==== Tekst do przeczytania
Niestety Amnesty International nie jest tą samą organizacją co w 1961 roku. Zaczęła grać poprawnością polityczną, jak np. w przypadku Aleksa Nawalnego, któremu odebrano status więźnia sumienia (później po krytyce przywrócono ten status). Do tego dochodzą skandale finansowe. W przypadku Ukrainy wielu dziennikarzy, do których Amnesty zwróciło się o pomoc w przygotowaniu raportu, zaprotestowało, bo to, co przygotowali, nie tylko nie znalazło się w raporcie, ale i nie zostało wspomniane. Po 2014 roku Amnesty ignorowała i do dziś ignoruje nieludzkie warunki i tortury w więzieniach na terytoriach okupowanych przez Rosję.
========
Proszę przepisać w całości powyższy tekst o Amnesty International, nie zmieniając w nim ani słowa, ani znaku.
==== Zawartość zbioru danych
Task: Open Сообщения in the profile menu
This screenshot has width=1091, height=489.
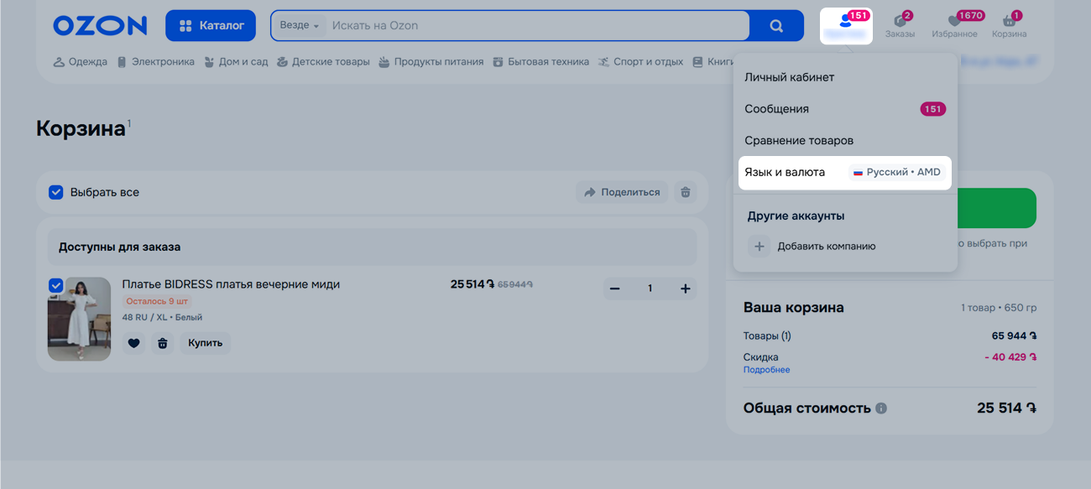Action: point(776,109)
========
:: Poprawna odpowiedź ::
Niestety Amnesty International nie jest tą samą organizacją co w 1961 roku. Zaczęła grać poprawnością polityczną, jak np. w przypadku Aleksa Nawalnego, któremu odebrano status więźnia sumienia (później po krytyce przywrócono ten status). Do tego dochodzą skandale finansowe. W przypadku Ukrainy wielu dziennikarzy, do których Amnesty zwróciło się o pomoc w przygotowaniu raportu, zaprotestowało, bo to, co przygotowali, nie tylko nie znalazło się w raporcie, ale i nie zostało wspomniane. Po 2014 roku Amnesty ignorowała i do dziś ignoruje nieludzkie warunki i tortury w więzieniach na terytoriach okupowanych przez Rosję.